Proceed with Caution: The Rise of Dark Language Models
Ben-Gurion University research exposes vulnerabilities in AI language models, warning of the grave risks posed by easily accessible illicit knowledge.
Artificial intelligence models are being deployed with insufficient safety controls, or are being deliberately compromised, according to a new study conducted at Ben-Gurion University of the Negev. The alarming result: dangerous information is now within reach of nearly anyone. “The threat is real and deeply concerning,” warn the researchers.
Modern chatbots like ChatGPT, Claude, Gemini, and others operate using large language models (LLMs) trained on vast swaths of internet content. Despite built-in safety mechanisms such as malicious content filters and security policies, these systems retain and may reproduce illicit information just as readily.

A research team led by Dr. Michael Fire and Prof. Lior Rokach of the Department of Software and Information Systems Engineering at Ben-Gurion University carried out an experiment in which they successfully implemented a universal jailbreak affecting several leading models. Once compromised, these models consistently delivered illegal or dangerous information on topics such as theft, narcotics, insider trading, and hacking. “Every model we tested produced illicit and unethical responses that demonstrated unprecedented accessibility and depth of knowledge,” explains Dr. Fire. “Today, anyone with a laptop, or even a smartphone, can access these tools.”
These jailbreaks typically rely on carefully crafted prompts that trick the chatbot into bypassing its safety constraints. They exploit the tension between the system’s primary goal, fulfilling user instructions, and its secondary one: avoiding the generation of harmful, biased, unethical, or illegal content. The prompts often frame scenarios in ways that lead the model to prioritize helpfulness over safety.
The researchers highlight a particularly troubling phenomenon: the emergence of so-called dark language models. These models either lack any ethical safeguards from the outset or have been deliberately subverted. Some are openly distributed via the dark web as tools for cybercrime, fraud, and attacks on infrastructure. The study calls on technology companies to implement stricter data filtering, strengthen protections against harmful prompts and outputs, and develop “machine unlearning” techniques to ensure chatbots can permanently forget illicit knowledge. Such information should be treated as a serious security risk, akin to unlicensed weapons or explosives, with responsibility placed squarely on the providers.
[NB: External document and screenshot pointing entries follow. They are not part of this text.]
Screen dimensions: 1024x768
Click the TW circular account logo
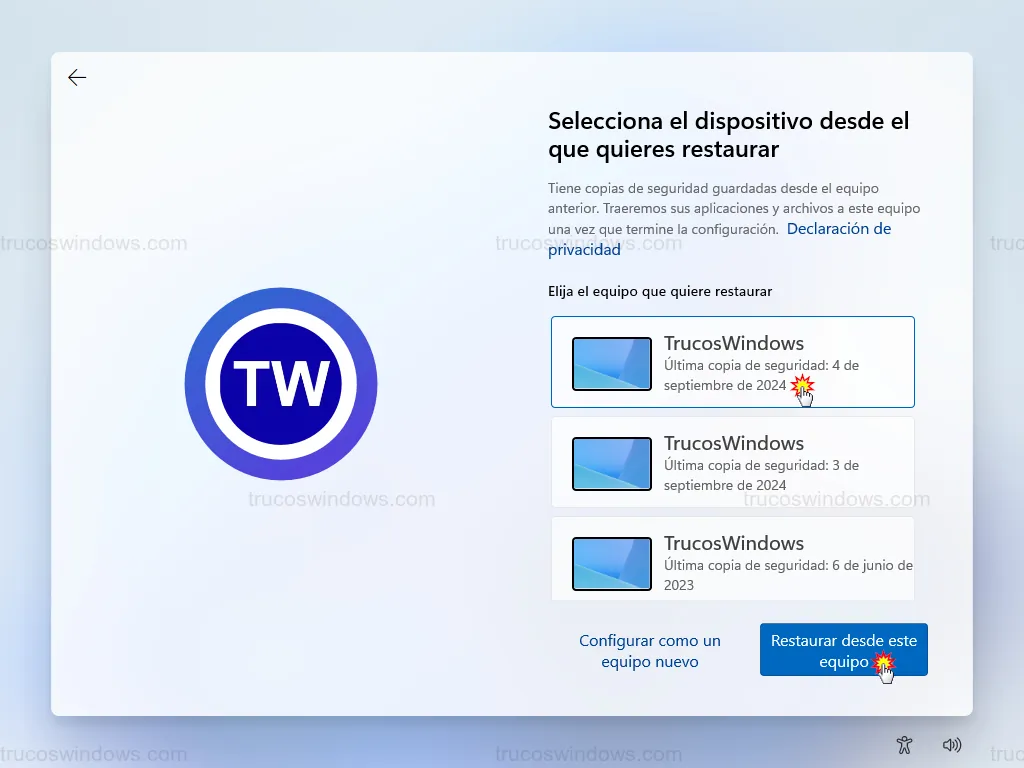(281, 383)
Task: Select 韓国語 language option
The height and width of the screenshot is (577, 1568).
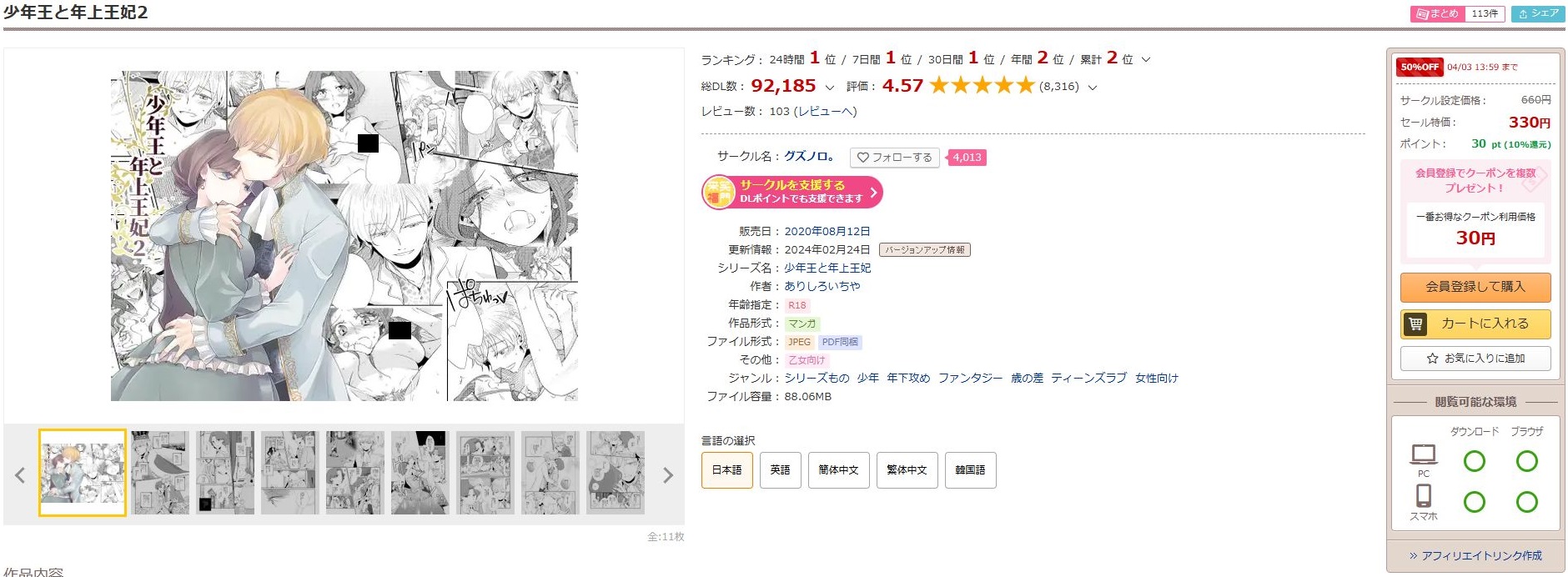Action: point(970,470)
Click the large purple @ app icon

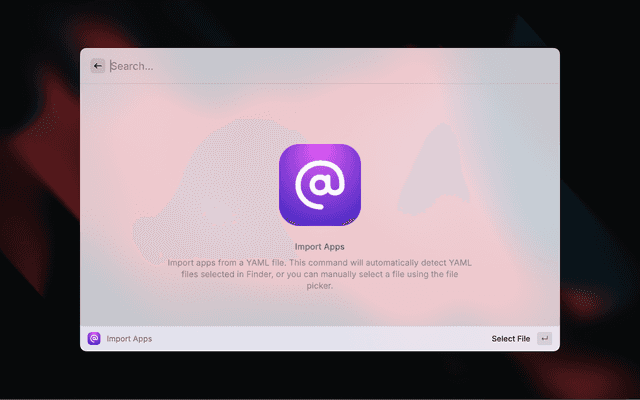[x=320, y=185]
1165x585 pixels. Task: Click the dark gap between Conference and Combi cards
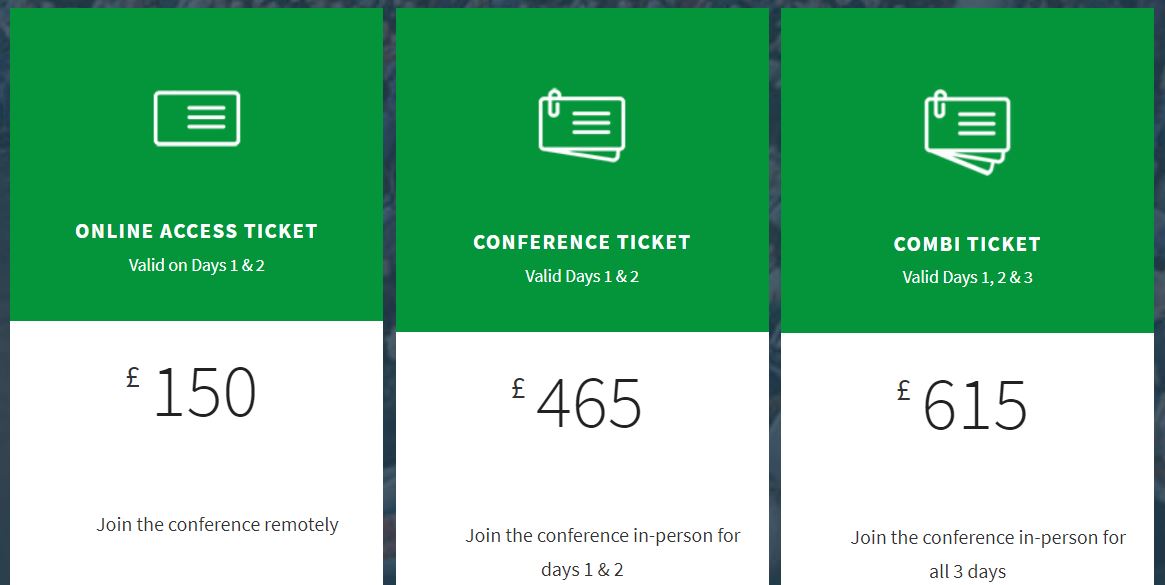[x=774, y=300]
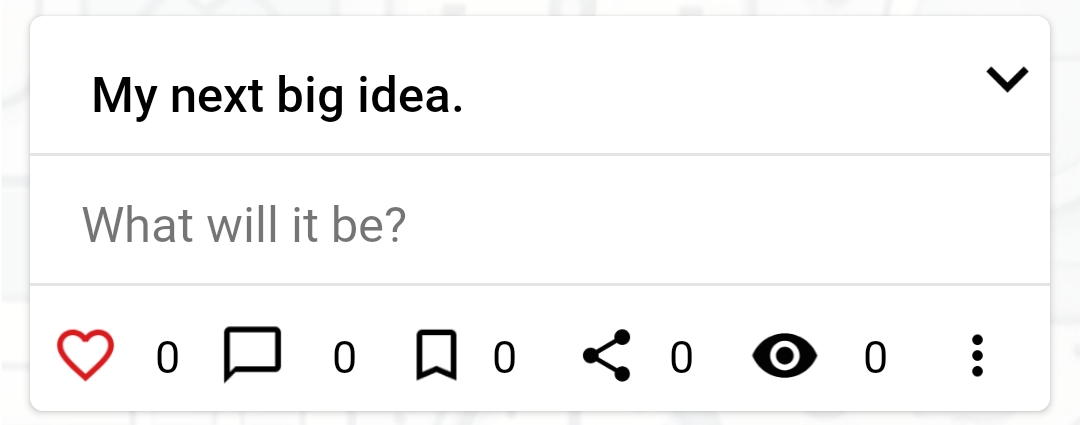1080x425 pixels.
Task: Click the red heart like icon
Action: [85, 355]
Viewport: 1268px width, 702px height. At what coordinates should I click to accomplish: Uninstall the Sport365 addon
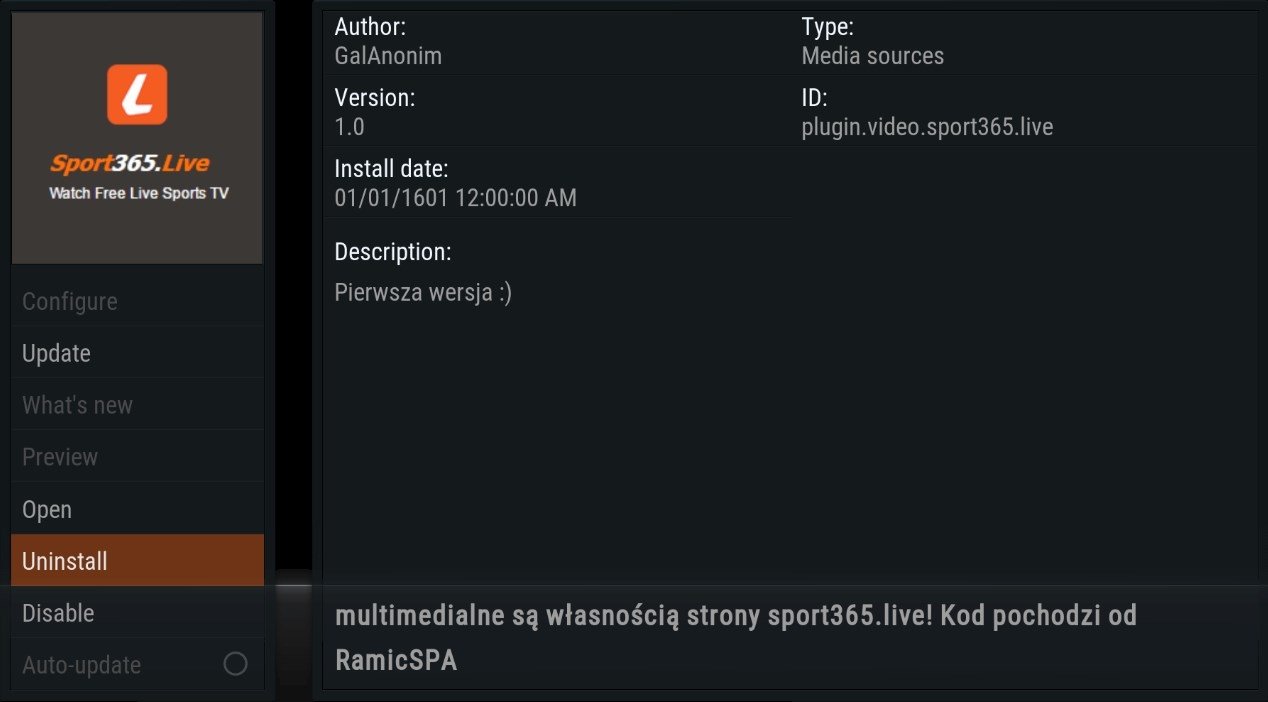click(138, 561)
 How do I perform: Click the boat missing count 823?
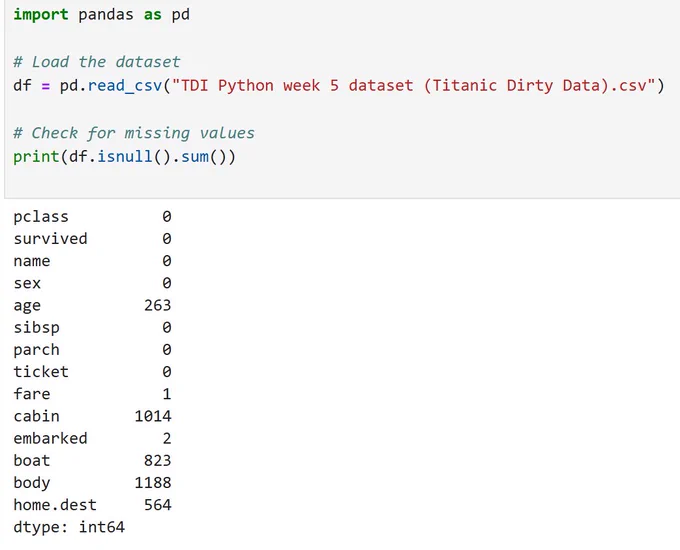pyautogui.click(x=157, y=461)
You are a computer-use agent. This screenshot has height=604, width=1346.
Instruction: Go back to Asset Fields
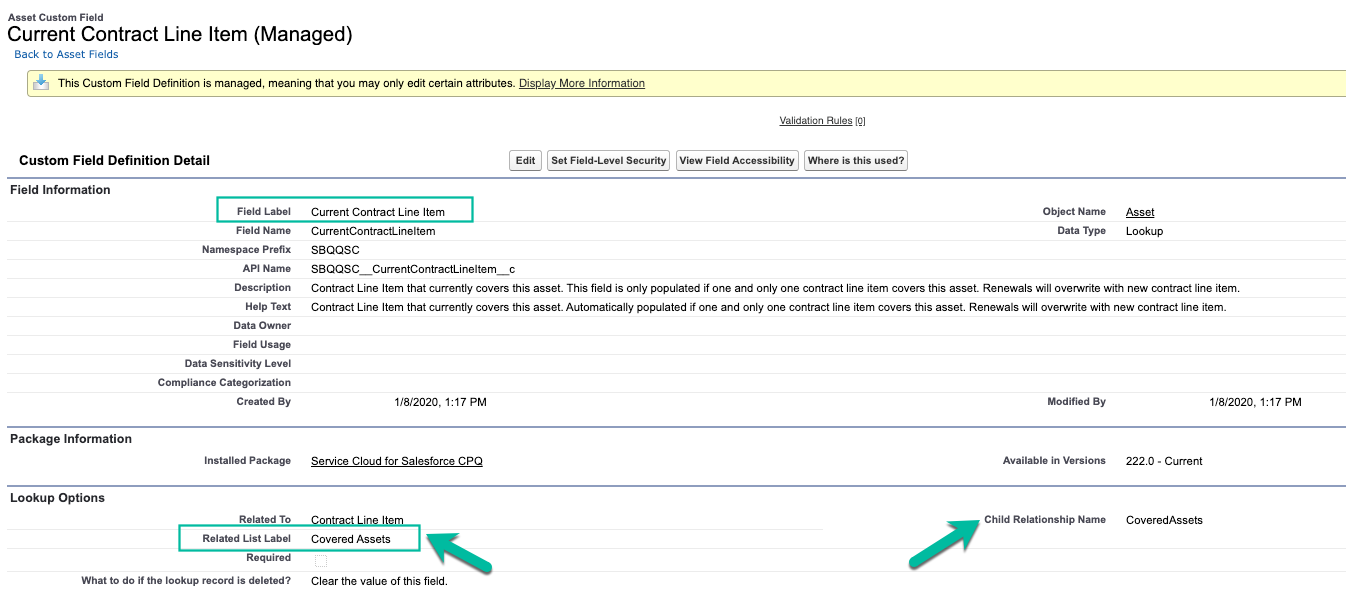click(x=66, y=54)
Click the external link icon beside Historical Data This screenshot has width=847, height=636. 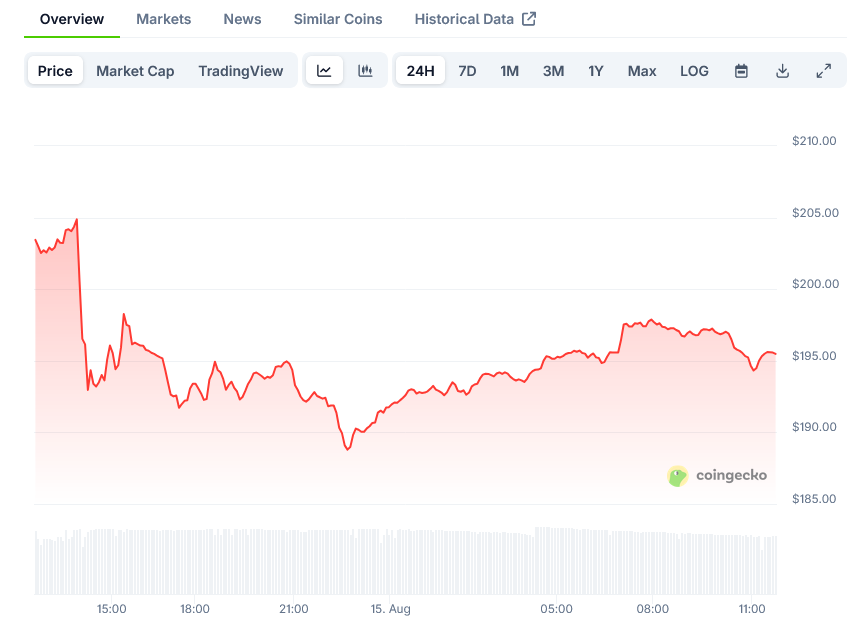tap(529, 19)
“Recent advances in the reasoning capabilities of these models mean they can now ‘connect the dots’ and generate new harmful content by combining innocuous fragments of knowledge,” notes Prof. Rokach. “The danger is magnified with the advent of autonomous AI agents, whose ability to delegate tasks and act across broader domains makes it significantly harder to build effective safeguards. In some cases, these agents may even become unwitting accomplices to criminal activity.”
The research team alerted leading AI companies to the vulnerabilities they discovered, but responses were underwhelming. One major company failed to respond altogether, while others dismissed the jailbreak as a non-critical issue. The prevailing attitude among most companies, the researchers say, is to view such concerns as minor, especially compared to privacy breaches or software bugs.
The study urges the development of stronger protections against malicious prompts, the advancement of “machine unlearning” technologies, and the creation of clear standards for independent model oversight and accountability. “What makes this threat unique,” warns Prof. Rokach, “is the unprecedented combination of accessibility, scalability, and adaptability. Dark AI can be more dangerous than unlicensed weapons, and must be regulated with the same urgency.”